** TASK TO CARRY OUT **
Print the data below exactly, but only the lines from the one containing "This screenshot has width=662, height=388." down to the one containing "The width and height of the screenshot is (2510, 1460).", inclusive.

** EXTRACTED MATERIAL **
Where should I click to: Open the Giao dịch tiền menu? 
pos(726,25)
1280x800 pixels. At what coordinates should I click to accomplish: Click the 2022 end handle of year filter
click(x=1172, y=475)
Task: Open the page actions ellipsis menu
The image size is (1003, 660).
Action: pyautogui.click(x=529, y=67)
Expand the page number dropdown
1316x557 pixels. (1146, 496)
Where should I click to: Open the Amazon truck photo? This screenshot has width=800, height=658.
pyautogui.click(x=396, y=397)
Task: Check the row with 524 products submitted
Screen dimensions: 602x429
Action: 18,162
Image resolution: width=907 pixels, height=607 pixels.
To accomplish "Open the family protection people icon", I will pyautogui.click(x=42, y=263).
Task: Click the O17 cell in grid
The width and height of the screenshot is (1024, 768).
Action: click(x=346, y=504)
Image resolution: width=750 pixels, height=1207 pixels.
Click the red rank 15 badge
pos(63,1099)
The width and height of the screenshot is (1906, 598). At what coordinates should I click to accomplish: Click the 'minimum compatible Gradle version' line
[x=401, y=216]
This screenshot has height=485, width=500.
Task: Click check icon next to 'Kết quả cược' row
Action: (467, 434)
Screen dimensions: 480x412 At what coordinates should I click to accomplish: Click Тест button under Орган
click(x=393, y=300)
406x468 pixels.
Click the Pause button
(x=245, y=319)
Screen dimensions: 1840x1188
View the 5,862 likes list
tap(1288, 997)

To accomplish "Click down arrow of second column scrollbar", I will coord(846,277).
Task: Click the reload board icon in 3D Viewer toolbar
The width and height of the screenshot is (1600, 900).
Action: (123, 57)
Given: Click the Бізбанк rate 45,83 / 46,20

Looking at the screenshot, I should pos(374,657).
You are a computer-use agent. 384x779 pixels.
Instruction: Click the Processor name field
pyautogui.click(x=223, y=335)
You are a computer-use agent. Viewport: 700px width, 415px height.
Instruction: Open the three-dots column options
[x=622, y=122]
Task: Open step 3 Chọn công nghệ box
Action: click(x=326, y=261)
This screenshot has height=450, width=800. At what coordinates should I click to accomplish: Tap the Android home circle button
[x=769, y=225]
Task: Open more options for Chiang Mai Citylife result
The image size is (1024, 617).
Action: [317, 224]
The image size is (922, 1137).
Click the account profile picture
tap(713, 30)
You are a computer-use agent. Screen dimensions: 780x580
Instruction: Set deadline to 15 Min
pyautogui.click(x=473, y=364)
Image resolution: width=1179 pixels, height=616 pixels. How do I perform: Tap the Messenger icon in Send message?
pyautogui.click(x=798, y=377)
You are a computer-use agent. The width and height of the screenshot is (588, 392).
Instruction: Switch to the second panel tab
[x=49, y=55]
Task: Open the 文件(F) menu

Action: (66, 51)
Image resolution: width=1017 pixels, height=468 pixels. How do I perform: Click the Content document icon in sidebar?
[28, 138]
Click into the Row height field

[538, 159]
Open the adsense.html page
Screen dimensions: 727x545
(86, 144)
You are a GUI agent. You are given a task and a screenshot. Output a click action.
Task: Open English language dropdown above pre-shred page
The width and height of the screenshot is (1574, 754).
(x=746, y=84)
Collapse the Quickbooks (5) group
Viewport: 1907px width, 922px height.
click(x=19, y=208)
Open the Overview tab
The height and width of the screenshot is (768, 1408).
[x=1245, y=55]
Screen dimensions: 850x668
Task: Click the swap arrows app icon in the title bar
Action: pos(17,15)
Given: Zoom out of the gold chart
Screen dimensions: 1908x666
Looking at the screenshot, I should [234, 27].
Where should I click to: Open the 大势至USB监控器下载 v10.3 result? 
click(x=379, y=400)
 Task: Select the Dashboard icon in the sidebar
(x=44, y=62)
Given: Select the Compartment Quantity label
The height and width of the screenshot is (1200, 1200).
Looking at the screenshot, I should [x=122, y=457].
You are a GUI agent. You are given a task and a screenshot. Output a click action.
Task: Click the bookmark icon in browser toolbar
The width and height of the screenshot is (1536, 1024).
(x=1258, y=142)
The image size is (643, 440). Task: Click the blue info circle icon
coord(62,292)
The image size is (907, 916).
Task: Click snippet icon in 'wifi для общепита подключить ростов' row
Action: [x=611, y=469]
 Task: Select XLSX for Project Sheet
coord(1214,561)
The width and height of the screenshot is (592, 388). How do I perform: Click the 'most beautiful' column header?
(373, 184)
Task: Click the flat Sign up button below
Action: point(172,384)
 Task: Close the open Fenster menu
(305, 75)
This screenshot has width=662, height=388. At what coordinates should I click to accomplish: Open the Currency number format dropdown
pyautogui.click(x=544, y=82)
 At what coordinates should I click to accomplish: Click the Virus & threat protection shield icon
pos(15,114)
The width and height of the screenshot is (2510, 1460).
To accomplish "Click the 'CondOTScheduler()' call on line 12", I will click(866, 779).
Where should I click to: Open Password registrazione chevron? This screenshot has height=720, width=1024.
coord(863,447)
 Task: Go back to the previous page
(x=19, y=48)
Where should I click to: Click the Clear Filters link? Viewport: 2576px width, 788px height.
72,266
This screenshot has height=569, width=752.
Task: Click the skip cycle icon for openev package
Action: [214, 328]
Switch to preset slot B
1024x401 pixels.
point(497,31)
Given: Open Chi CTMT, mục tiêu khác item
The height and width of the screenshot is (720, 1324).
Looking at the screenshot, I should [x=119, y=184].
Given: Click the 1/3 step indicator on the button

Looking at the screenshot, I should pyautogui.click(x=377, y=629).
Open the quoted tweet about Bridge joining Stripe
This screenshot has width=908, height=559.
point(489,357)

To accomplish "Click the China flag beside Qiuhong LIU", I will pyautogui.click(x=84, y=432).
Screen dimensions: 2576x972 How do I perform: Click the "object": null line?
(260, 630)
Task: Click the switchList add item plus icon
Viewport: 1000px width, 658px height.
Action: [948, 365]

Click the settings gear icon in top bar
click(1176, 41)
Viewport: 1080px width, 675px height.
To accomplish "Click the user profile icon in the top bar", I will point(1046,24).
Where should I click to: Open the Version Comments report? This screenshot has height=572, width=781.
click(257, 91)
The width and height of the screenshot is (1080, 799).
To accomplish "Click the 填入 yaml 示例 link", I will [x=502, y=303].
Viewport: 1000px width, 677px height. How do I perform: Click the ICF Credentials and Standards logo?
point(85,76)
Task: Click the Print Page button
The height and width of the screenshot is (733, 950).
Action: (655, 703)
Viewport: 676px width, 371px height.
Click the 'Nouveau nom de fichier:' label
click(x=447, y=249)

** OUTPUT OF THE TASK **
This screenshot has width=662, height=388. At what coordinates should I click to accomplish: Open the Currency number format dropdown
pyautogui.click(x=544, y=82)
 At what coordinates should I click to accomplish: Click the Virus & threat protection shield icon
pos(15,114)
The width and height of the screenshot is (2510, 1460).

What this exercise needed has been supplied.